Dame Iris Murdoch (1919 - 1999) won in 1978 de Booker Prize met haar roman ‘The sea, the sea’, vertaald als ‘De zee, de zee’.
Het verhaal is simpel: Charles Arrowby - regisseur, toneelschrijver en -acteur - trekt zich na zijn wervelende Londense leven terug aan de kust. Daar wil hij in eenzaamheid zijn tijd doorbrengen, maar die eenzaamheid lijkt hij niet aan te kunnen. Hij gaat zijn 'belevenissen' opschrijven in een dagboek dat hij opdraagt aan 'Clement' - de vrouw die hem groot heeft gemaakt. Hij herinnert zich een jeugdliefde, zijn eerste liefde, Mary Hartley Smith. Deze liefde heeft hij dusdanig geïdealiseerd dat het hem heeft verhinderd een echte diepe relatie met een andere vrouw aan te gaan. Daarom is hij nooit getrouwd. Toevalligerwijze ontmoet hij deze vrouw opnieuw in een dorp in de buurt en zijn liefde vlamt puberaal en overweldigend op. Zo wil hij zijn eenzaamheid en ongeluk opheffen. Maar zij wil Charles niet. Hij echter weigert zich te laten afwijzen en houdt haar zelfs in zijn huis gevangen.

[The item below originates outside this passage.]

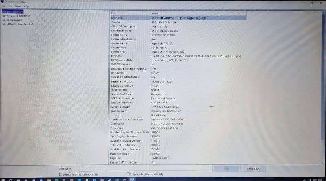Open the View menu

coord(18,7)
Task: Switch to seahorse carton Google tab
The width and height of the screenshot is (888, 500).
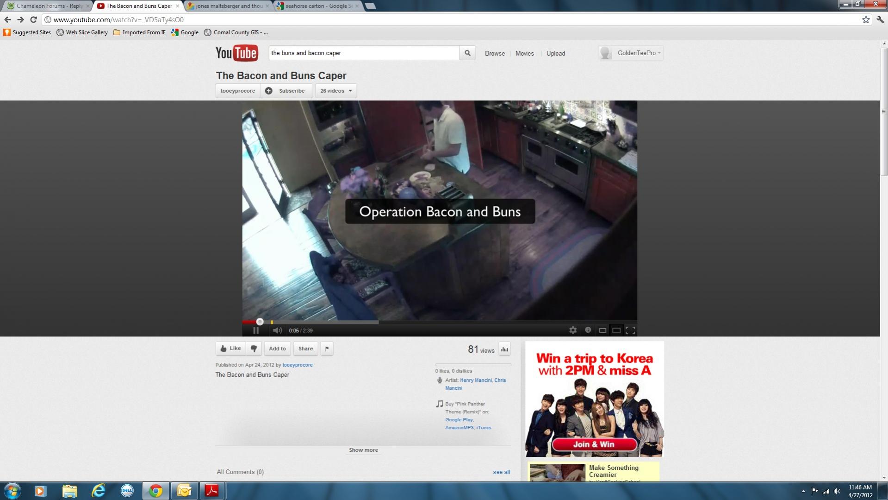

Tegelijkertijd 'landt' er een jonge man, die de 'verloren zoon' blijkt te zijn van Mary Hartley en haar echtgenoot. Vrienden, allemaal vrouwen en mannen met wie hij in het Londense leven gecompliceerde verhoudingen heeft gehad, komen hem bezoeken in zijn huisje aan de zee: Arrowby wil omringd zijn met ‘zijn’ mensen, zónder zich te binden. James, zijn geheimzinnige neef waar hij van jongsaf aan een strijd mee heeft gevoerd, arriveert eveneens voor een logeerpartij. Arrowby wordt geconfronteerd met zijn hele verleden, zowel letterlijk als figuurlijk. Zijn huis en zijn hoofd zitten propvol. De situatie loopt volledig uit de hand. De mensen zijn onvoorspelbaar. En Arrowby leeft daar tussendoor met zijn obsessies en fantasieën. Tegen de tijd dat hij grip krijgt op de werkelijkheid is hij 'much wiser and sadder', omdat hij ontdekt dat hij zijn leven op een leugen gebouwd heeft: egoïsme. De tegenspeler van Arrowby is niet de onbereikbare vrouw, maar de oneindige zee, die hem mentaal ontwortelt.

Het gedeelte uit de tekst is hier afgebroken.